Marble is a metamorphic stone that is created from the heating and crushing of limestone by the earth over millions of years. This process causes crystallization of the stone and many minerals absorb into it, enabling marble to achieve a highly reflective, polished finish.
We carry a range of marble in tile form suitable for floor or wall applications as well as slabs for vanities. Marble is also available in many mosaic patterns and designs.

Granite is an igneous stone which is derived from magma that is cooled beneath the earth’s surface. When minerals are added into the cooling stone it produces a wide array of colors and crystalline textures. Granites are usually medium to coarse grained, occasionally with some individual crystals larger than the groundmass forming a rock known as porphyry. Granites can be pink to dark gray or even black, depending on their chemistry and mineralogy.
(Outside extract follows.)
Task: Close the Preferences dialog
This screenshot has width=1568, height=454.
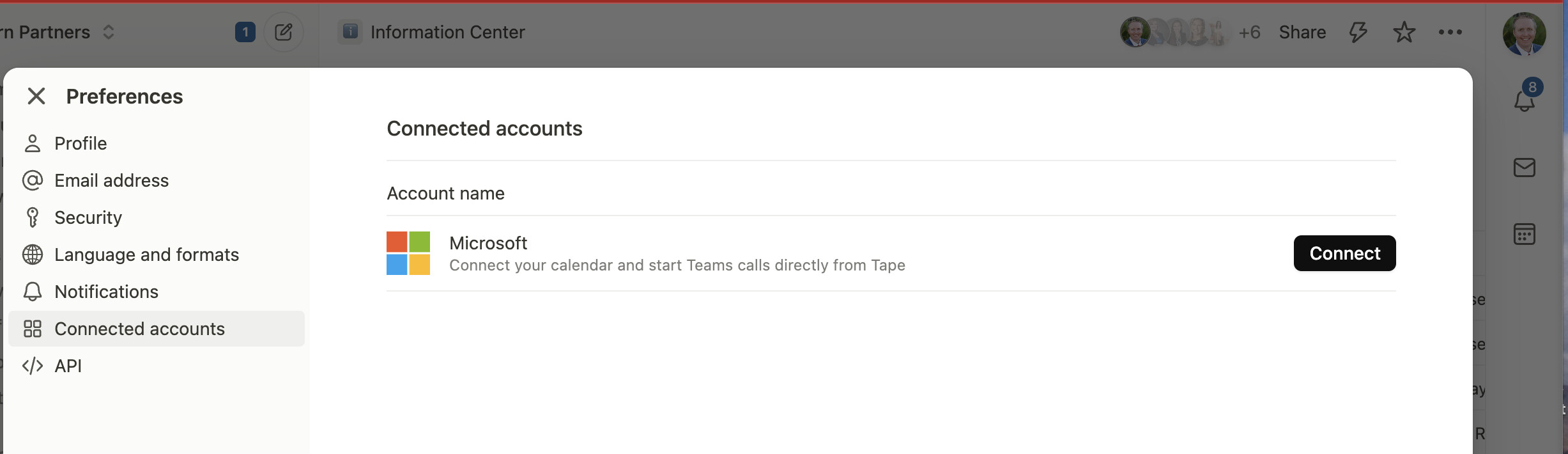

Granite is the hardest stone of my collection and used due to its ability to remain beautiful while enduring punishing use.

Travertine is a sedimentary rock that is derived from limestone that has been heated, crushed into marble, then broken up and pushed through the earth’s crust by water. The evaporation of the water at the surface leaves behind deposits of crystals in layers. When pure, travertine is white, but often is brown to yellow due to impurities. When carbon dioxide-rich water percolates through rocks in limestone areas, the water dissolves the limestone and becomes saturated with it. The resulting rock is typically quite porous with numerous cavities.

Travertine producing regions of the world include Italy. Travertine gets its name from Rome. town. Tivoli was known as Tibur in ancient Roman times. The ancient name for the stone was lapis tiburtinus meaning tibur stone, which has been corrupted to travertine.